On the magic of shooting O TRIO EM MI BEMOL
What is love anyway? A collective act of passion was all that was needed for this film to take place. Il y avait le démon de la possibilité (“There was the demon of possibility”). I was moved by something inside me that needed to escape. I didn’t feel like waiting to hear back about the funding (which ended up never arriving. Perhaps one day it will? Perhaps …) Never mind, the film had to be made!
The actors (Pierre Léon, Rita Durão, Olivia Cábez, Ado Arrietta) and the technical directors (Jorge Quintela/picture; Olivier Blanc/sound) all replied the same way: “On y va!” (“Let’s go!”)
So last November we headed off to the North of Portugal, to Moledo do Minho. There were twelve of us in all, taking with us a bag full of bitcoins that had been produced, as if by magic, from the pockets of our friend, the joyeaux Gonzalo Pelayo (these would pay for the basic costs of the shoot). Held firmly in the other hand, our Covid tests!
I don’t remember ever feeling this level of togetherness, love and inspiration on a film shoot. The world outside just disappeared.
The Moledo sky awaited us impatiently. The house where the film would be set was perfect. Nothing was very clear or certain, only sensed and hoped for. “Le Trio en mi bemol”, the only piece of theatre written by Rohmer, in the 1980s, was our starting point and inspiration, and we had already rehearsed a little by video before the trip.
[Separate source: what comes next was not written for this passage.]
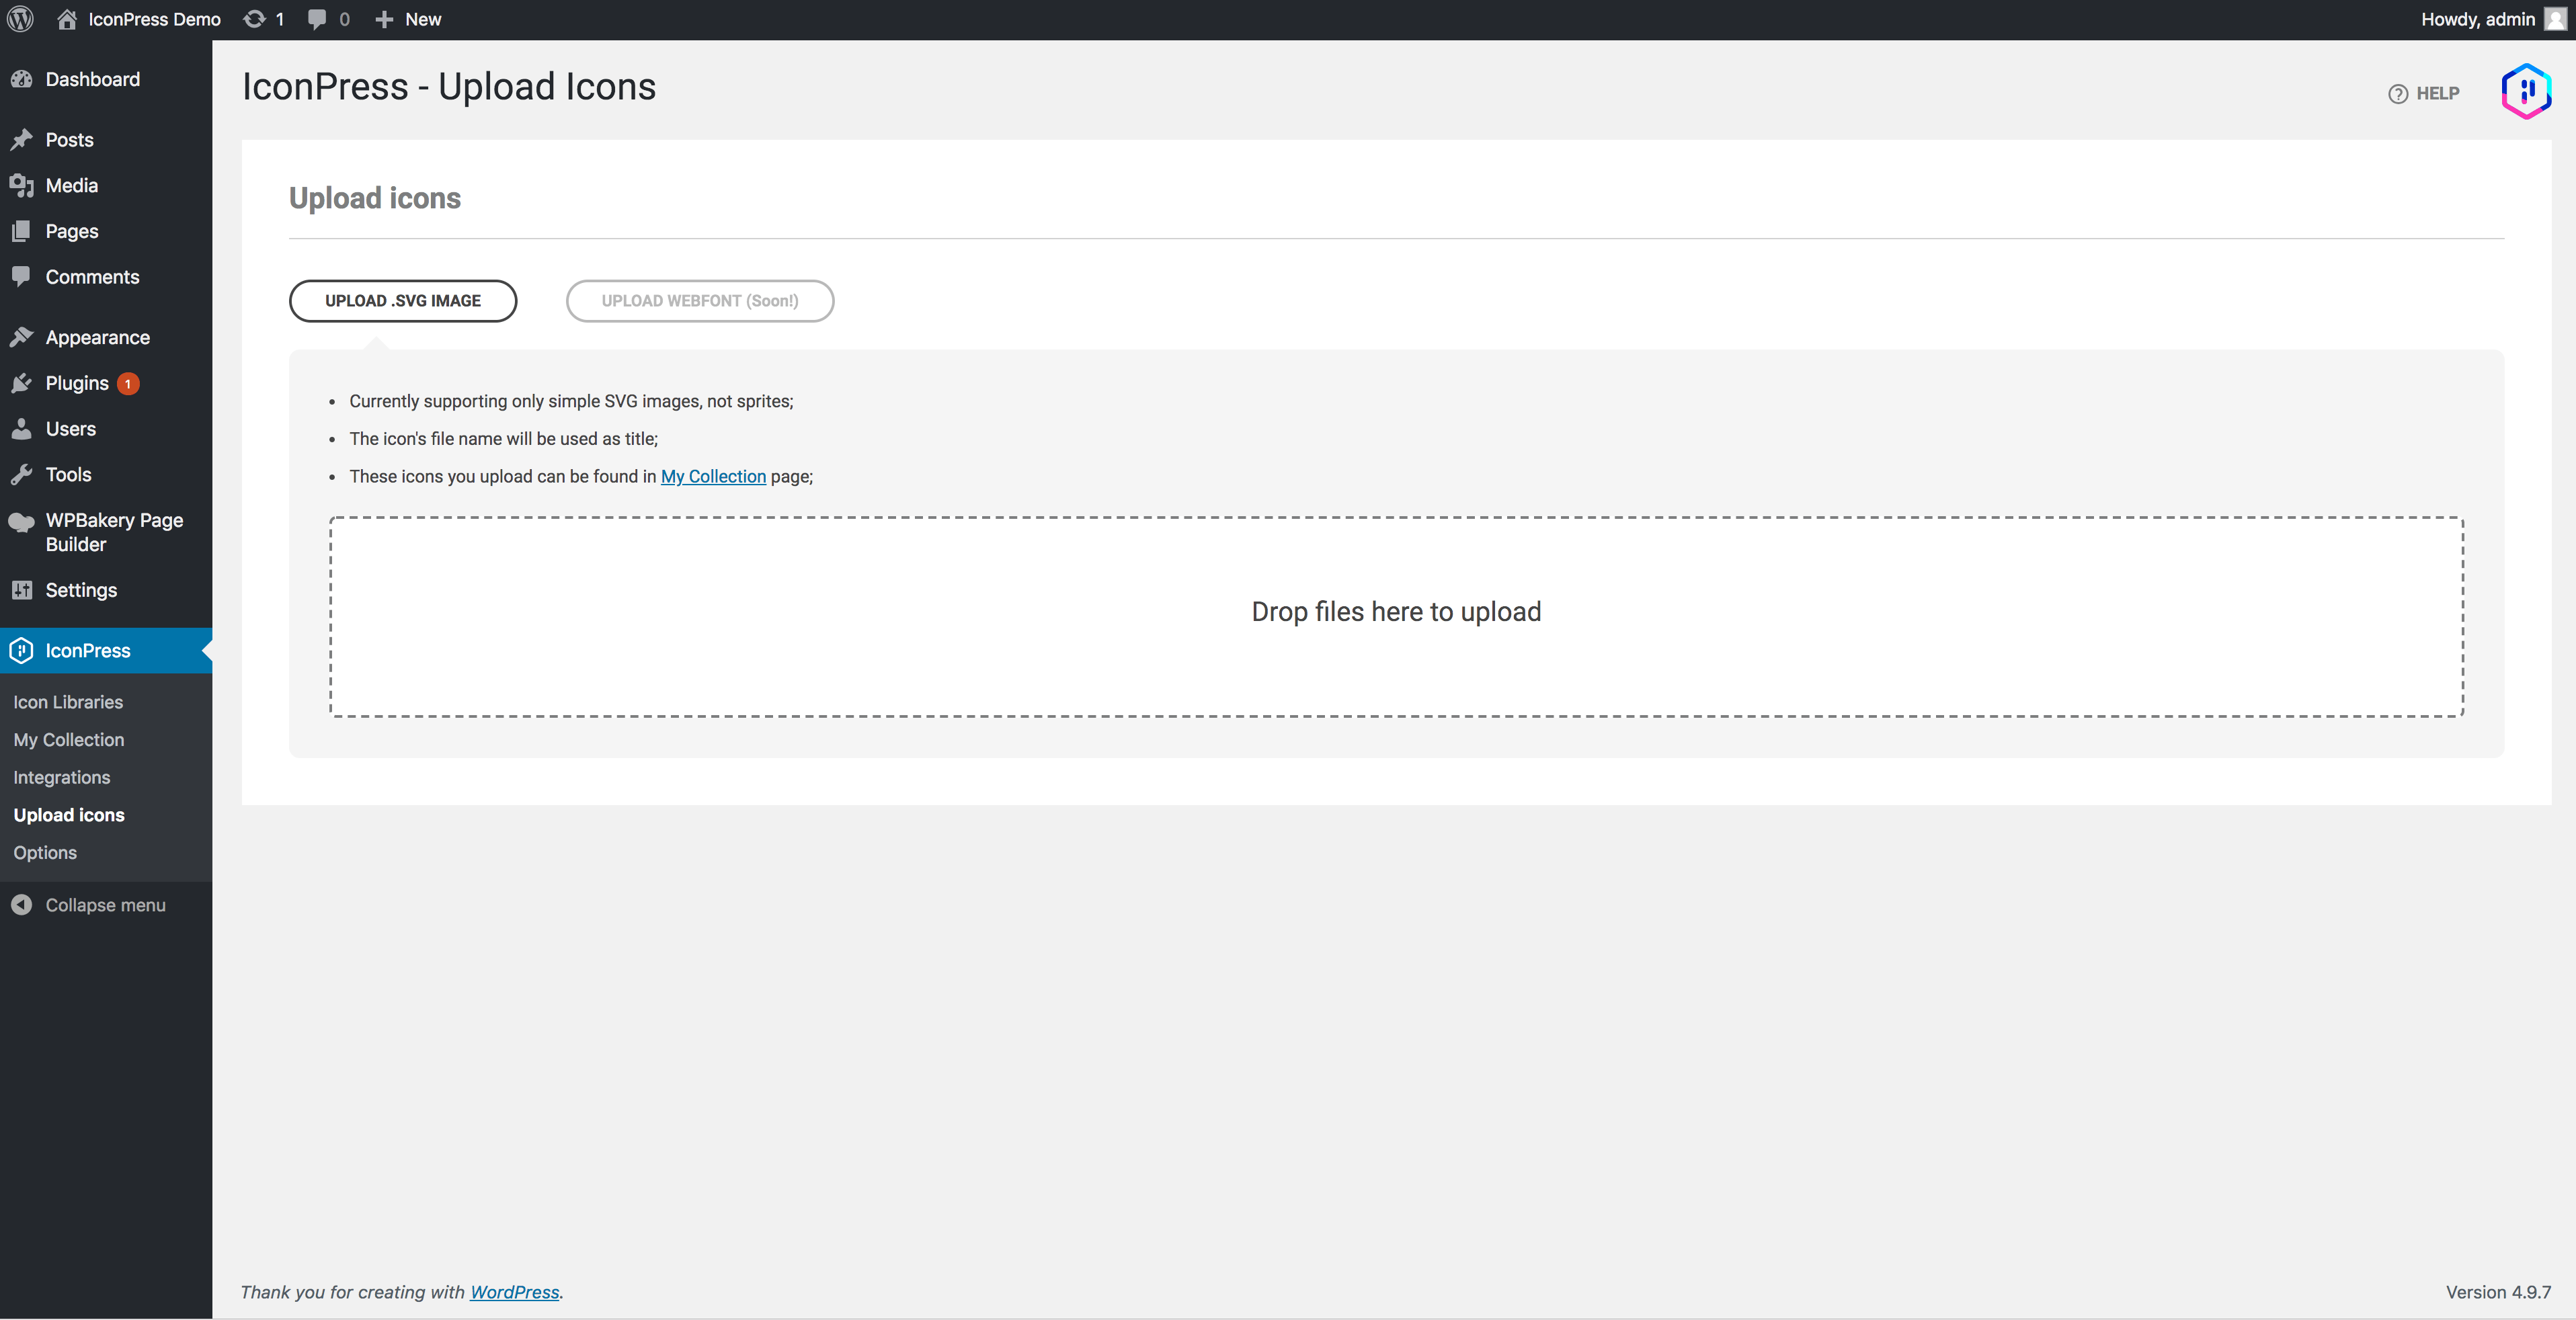Screen dimensions: 2576x1320
Task: Click the WordPress logo icon
Action: point(20,19)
I don’t remember ever feeling this level of togetherness, love, and inspiration on a film shoot. The world outside just disappeared. No one went out, no one came in, just as on the sacred island of Delos no one dies and no one is born. We worked very intensely, but in idyllic, happy union. It was a sentimental comedy. In these hoarse and age-worn days we live in, the time we had was brief; four initial weeks, that have now extended to today, with the film entering the final stages of editing.
There seems to be a contradiction: doors that close/doors that want to be opened. As a contradictory person myself, I feel I’m destined to produce these contradictions rather than find them.
These great contradictions of mine force me to maintain a highly ambiguous stance towards reality. Truth be told, what I think about myself—my sense of being—is connected to what I can become through my work.